Logons denied by Active Directory
UserLock can audit and notify logons denied by Active Directory through its different alerts to users and UserLock operators.
This feature requires:
- The UserLock 'Desktop agent' to be installed on network machines,
- The UserLock 'IIS agent' installed on IIS servers to detect logons denied when the IIS authentication is based on 'Windows mode',
- The Microsoft Audit policy 'Audit logons events' to be enabled on 'Failure'. This operation can be done through a Microsoft Group Policy with the following parameter: 'Security settings/Local policies/Audit policy/Audit Logon events'.
These logons denied by Active Directory will be saved in the UserLock database and will be usable from predefined reports.
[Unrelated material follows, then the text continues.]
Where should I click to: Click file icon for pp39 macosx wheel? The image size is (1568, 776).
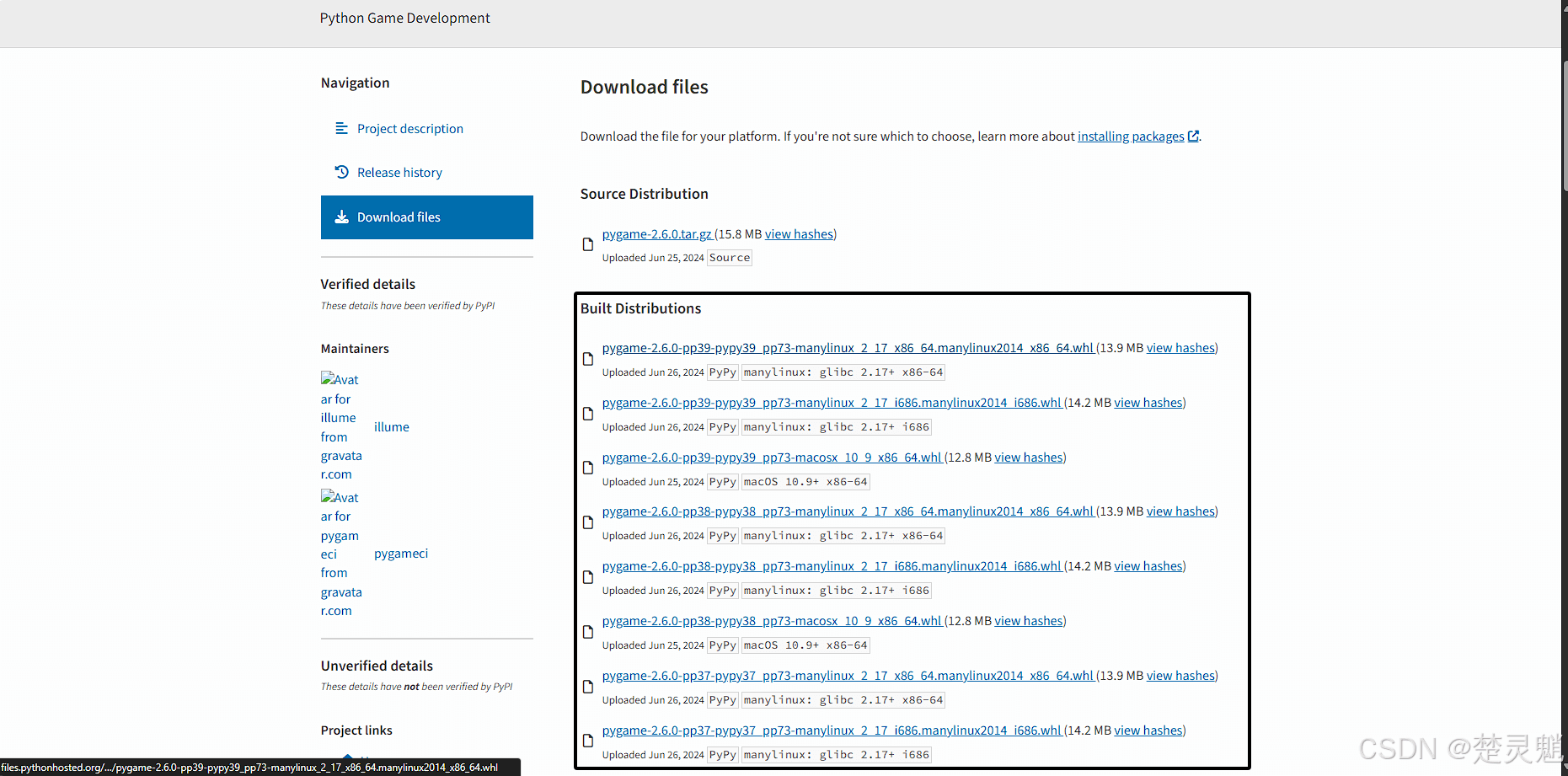[x=588, y=468]
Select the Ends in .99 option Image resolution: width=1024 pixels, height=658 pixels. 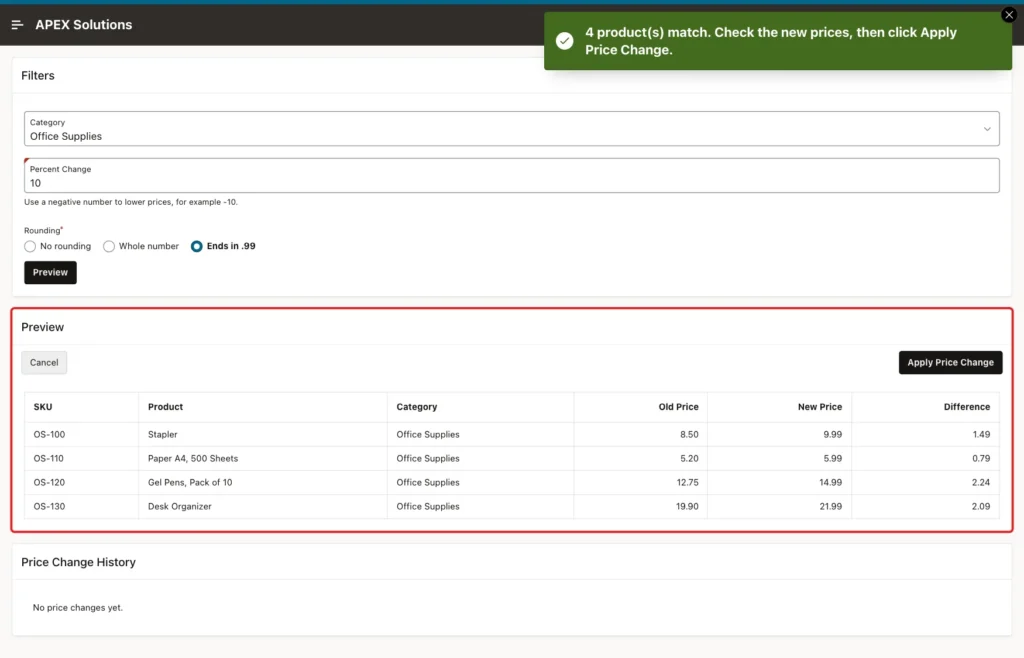[x=197, y=246]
UserLock obtains connections denied by Windows only for existing user names in Active Directory. If a connection is attempted with an invalid username, UserLock will not save this attempt to its database.
Logons denied by Active Directory cannot be detected for RDP sessions using NLA authentication. Such events will not be captured and so won't be reported in 'Sessions history' reports or in the notification sent by the feature named 'Warn users in real time of all connection events involving their credentials' available in protected accounts.
Such events will not be captured and will not be displayed in the reports ('Sessions history', 'Denied logon' ...) nor in the notifications sent by the UserLock service ('Warn users in real time of all connection events involving their credentials') in the 'General' section of the protected account's properties and the 'Notifications' section of the protected account's properties.
If you really need these notifications, you can configure your RDP servers to not use NLA authentication (not recommended).
For SharePoint working with ADFS authentication, logons denied by windows are not managed by IIS Agent
When ADFS authentication refuses a logon, the user's UPN is not sent to the SharePoint server. On the ADFS server's security log, the connection is allowed and automatically logged off. However, on the Sharepoint server's IIS log, the logon denied is logged without specifying the user, only the IP address.